History stinks

Judging from the title to this blog you might think that I don’t like history.  That isn’t the case.  I like history; I always have, even in school.   I was a docent at Canada’s Museum of Civilization, now referred to as theMuseum of History, and I have also written  an historical novel, A Jacketing Concern.

So no, I don’t dislike history,  but it definitely stinks, and I’m not the only one who thinks so. Just type in to your browser “history stinks or “smells” or “odours” and you’ll discover a number of websites devoted to aromas of the past both foul and sweet.  For instance, some medieval latrines that were recently discovered in Denmark still  smell after 700 years. Phew!.  And in 1858 the Great Stink  resulting from hot weather and untreated human waste on the the banks of the  River Thames affected the working of the British House of Parliament.  Curtains on the riverside of the building were soaked  in lime chloride but even so the  library and committee rooms were unusable. It took an engineering project that lasted from 1859 to 1875 to rectify the problem.

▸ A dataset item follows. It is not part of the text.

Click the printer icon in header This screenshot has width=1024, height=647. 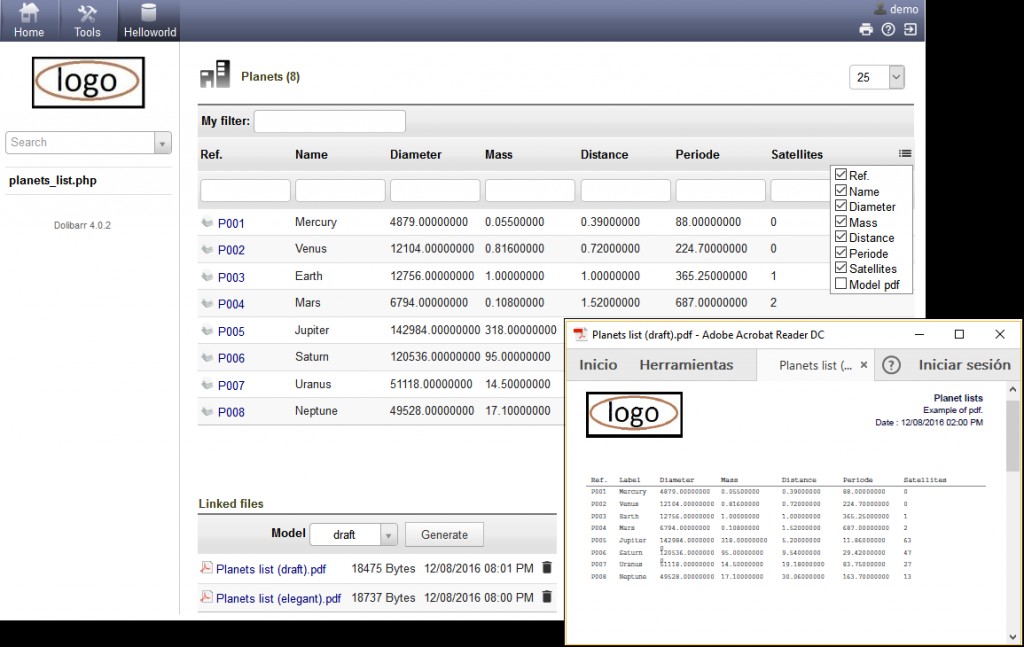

Historians are now taking more interest in the olafactory aspects of the past. Last year an olfactory archeology exhibition was staged in downtown San Francisco  and  visitors were able to inhale the smell of cities of the past such as 18th century Paris.

It  has  been  said “History is another country.” Now  I love to travel  whether figuratively  or  physically; and if you are like me   when you visit a   foreign country, you enjoy experiencing it through your five  senses —  seeing, feeling, hearing , tasting and smelling  all that is new. Entering that “country” to research and write historical novels there is so much that your  can show your characters  experiencing through their  senses that adds atmosphere to your story.  Of those five senses it seems to me that smell is the one that gets shorter shrift than the others.  There were so many smells both pleasant and unpleasant back when that are now absent in the hermetically-sealed world of today.

For instance;  the all-pervading smell of horses and horse dung,  coal fires, human waste thrown into the streets, garbage, rotting sewage, unwashed bodies, bad breath, the blood shed in fights and war, gunpowder, cooking,  rotting meat and fish,spoilt food; on the other side of the coin there were the scents of new mown hay, flower  gardens,  delicious food, meadows, forests, perfumes used to cover  the odour of unwashed bodies, the smells of the earth and the sea, wood fires,  bread baking, newly washed linen, potpourri…

T he list goes on  — a list that is nothing a writer of historical fiction can afford to turn up her nose at!  ( The pun is intended, by the way.